The total effect of the settlement of these intercompany transactions is reflected as a financing activity in the consolidated statements of cash flows. However, the interest income and expense related to the notes with MTW is presented on a net basis in the consolidated statements of operations. Interest income on the notes with MTW for the years ended December 31, 2016, and 2015 is net of interest expense on the notes with MTW of $0.1 million, $0.6 million, respectively.

Guarantees Prior to the Spin-Off

Certain of MTW's subsidiaries, which includes selected entities that are part of the Company, entered into guarantee agreements with MTW's lenders whereby these subsidiaries guaranteed the obligations under, and/or pledged their assets as collateral, with respect to such MTW debt. However, none of these Company subsidiaries were named as obligors in the debt agreements held in the name of MTW. For that reason, MTW did not historically allocate debt balances and/or charge out third-party debt-related expenses to the Company.

Post Spin-Off Activity

In connection with the Spin-Off, the Company entered into a series of agreements with MTW, which are intended to govern the relationship between the Company and MTW and to facilitate an orderly separation of the Company from MTW. These agreements include a Master Separation and Distribution Agreement ("Separation Agreement"), Transition Services Agreement ("TSA"), Employee Matters Agreement, Intellectual Property Matters Agreement and Tax Matters Agreement.

In accordance with the Separation Agreement, at the time of the Spin-Off, MTW contributed its net investment in the Company and certain assets and liabilities in exchange for a $1,362.0 million cash distribution that was funded through the long-term debt incurred by the Company. In addition, separation related adjustments are included in "Additional paid-in capital (deficit)" in the consolidated balance sheet as of December 31, 2016 consisting of net liabilities assumed by the Company related to the pension plans of $21.5 million, post-retirement medical obligations of $6.8 million and income taxes payable of $0.6 million.

The Separation Agreement included provisions on the allocation of assets and liabilities between legal entities that were being split into a separate MTW and Welbilt legal entity as part of the Spin-Off.

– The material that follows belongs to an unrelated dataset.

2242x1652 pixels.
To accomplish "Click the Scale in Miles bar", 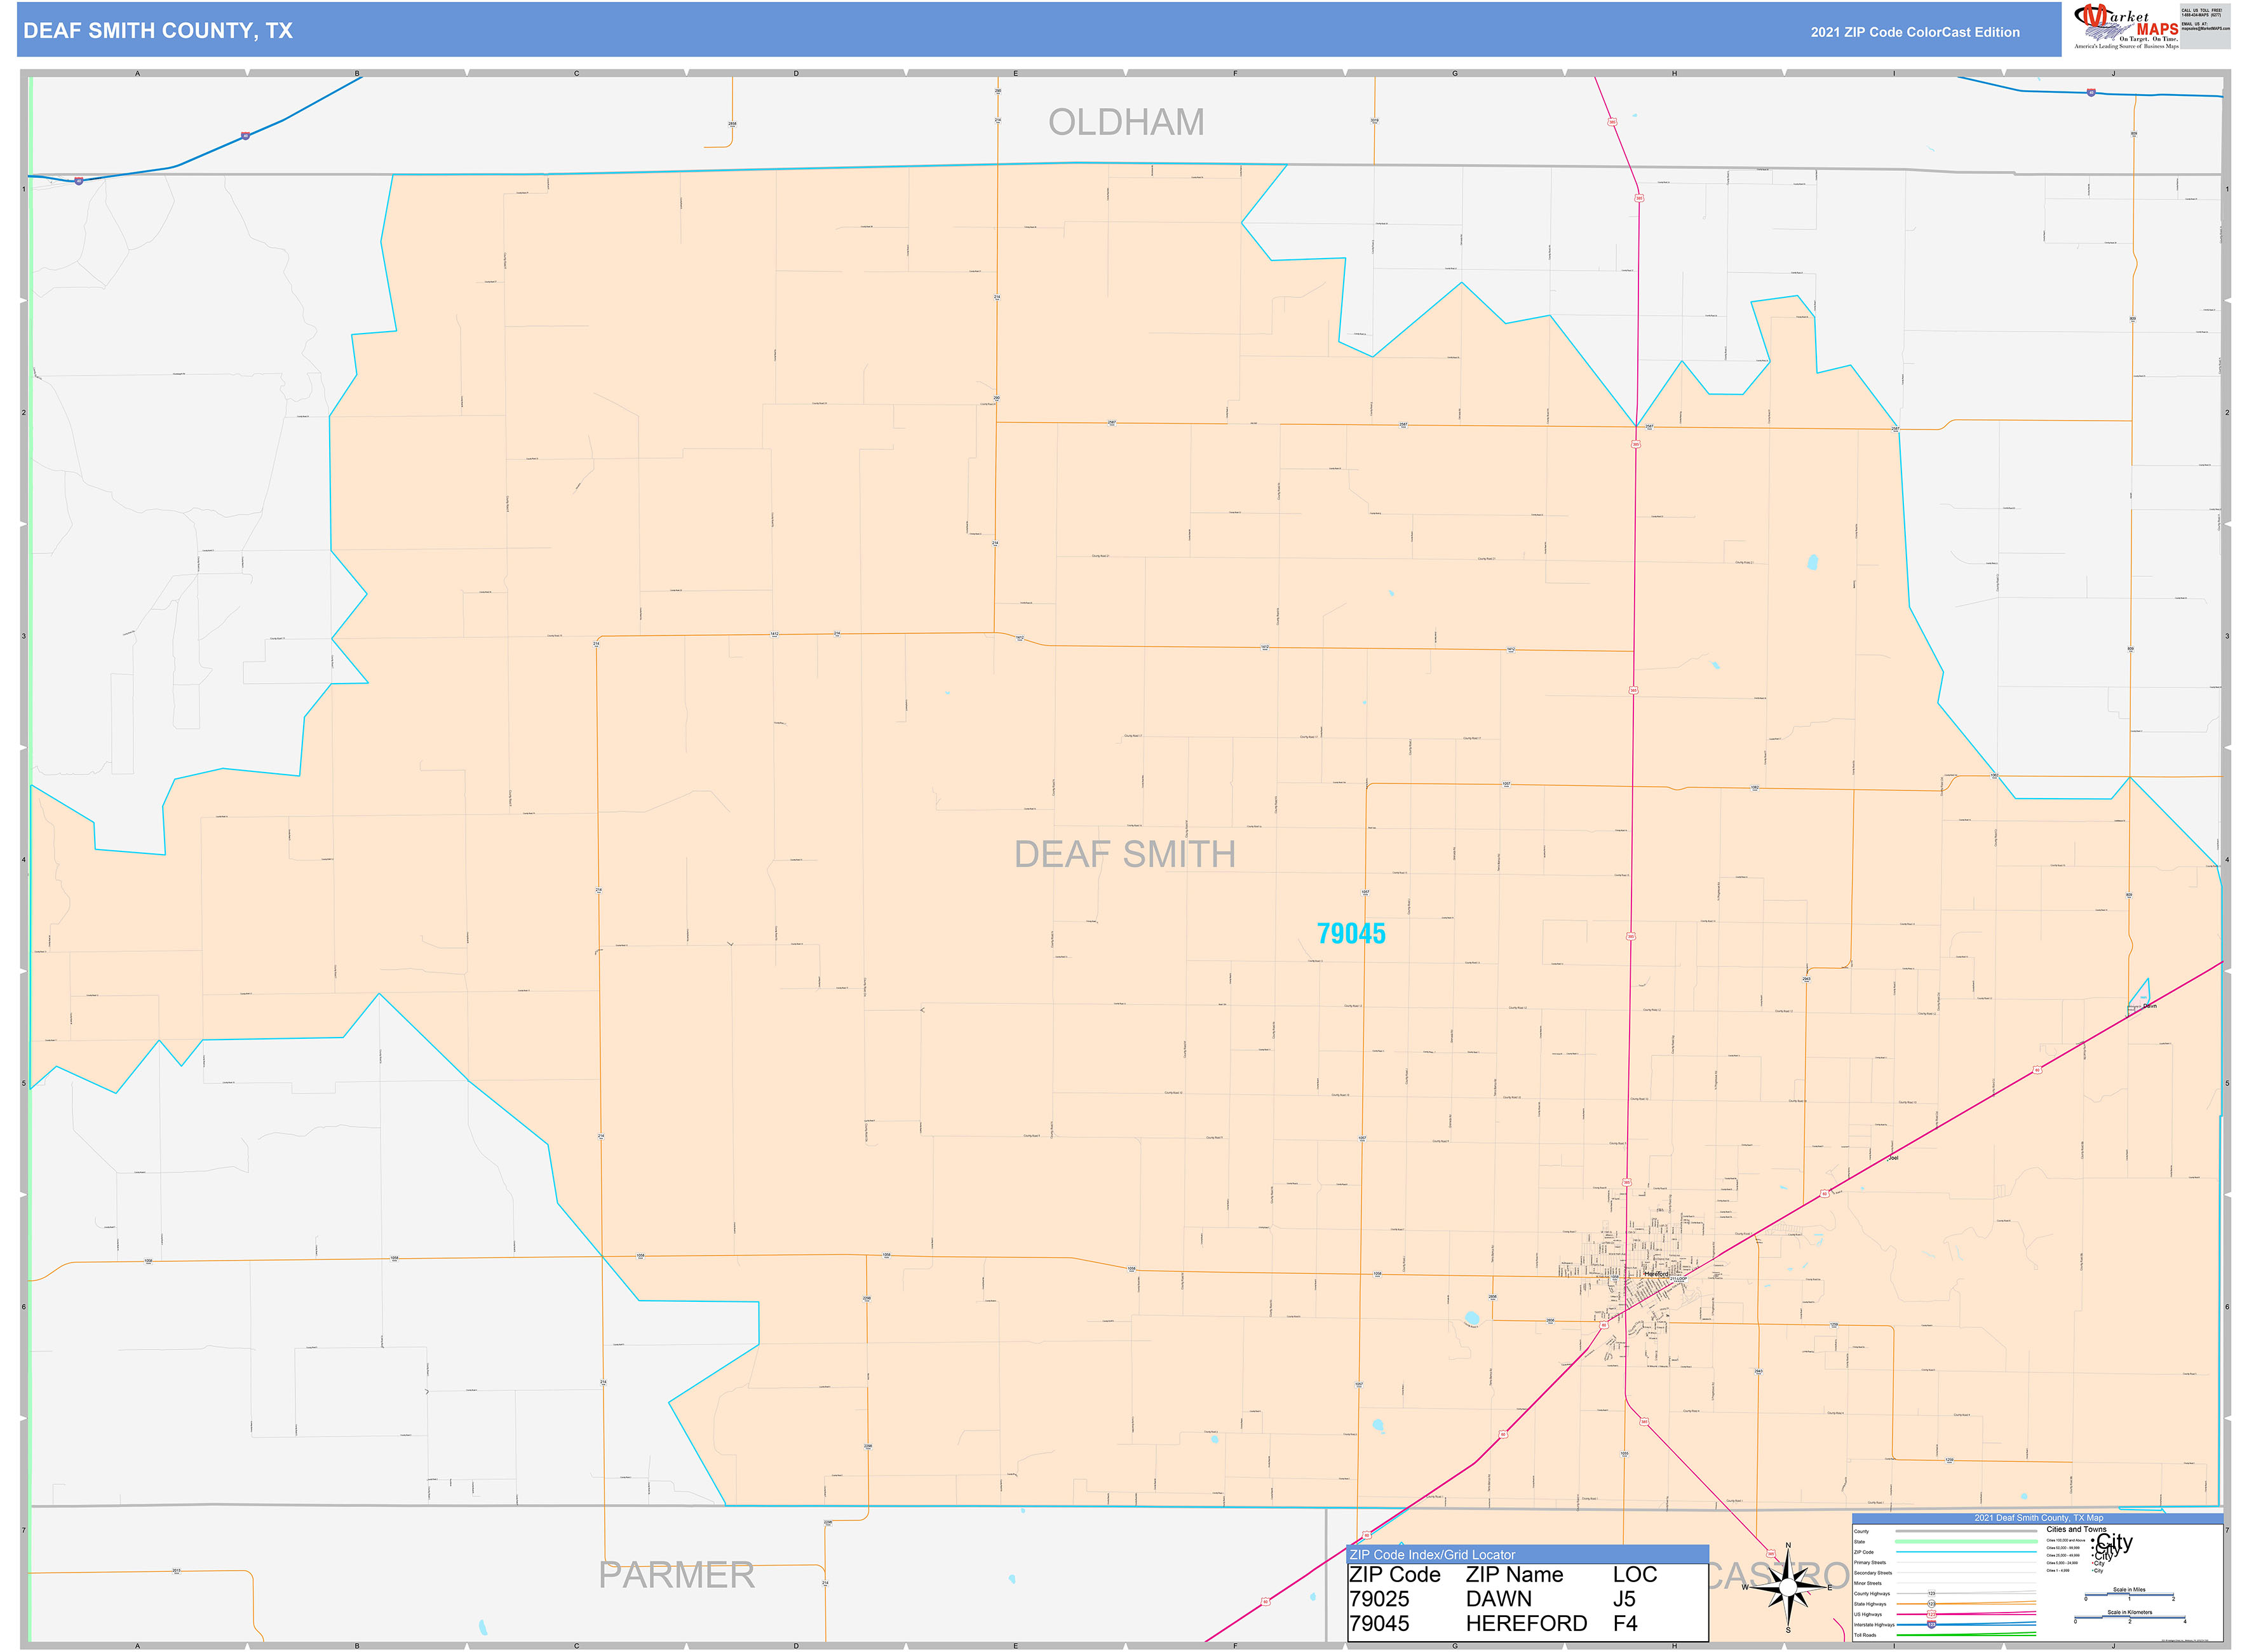I will pyautogui.click(x=2129, y=1594).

The Separation Agreement also included provisions on the split of joint administrative costs that were incurred post Spin-Off.

Under the TSA, the Company and MTW provided each other certain specified services on a transitional basis, including, among others, payroll and other human resource services, information systems, insurance, legal, finance and other corporate services, as well as procurement and sourcing support. The charges for the transition services were generally intended to allow the providing company to fully recover the allocated direct costs of providing the services, plus all out-of-pocket costs and expenses, generally without profit except where required by local law. The Company had completed its use of these transition services by the end of the second quarter of 2017 and the TSA is no longer in effect.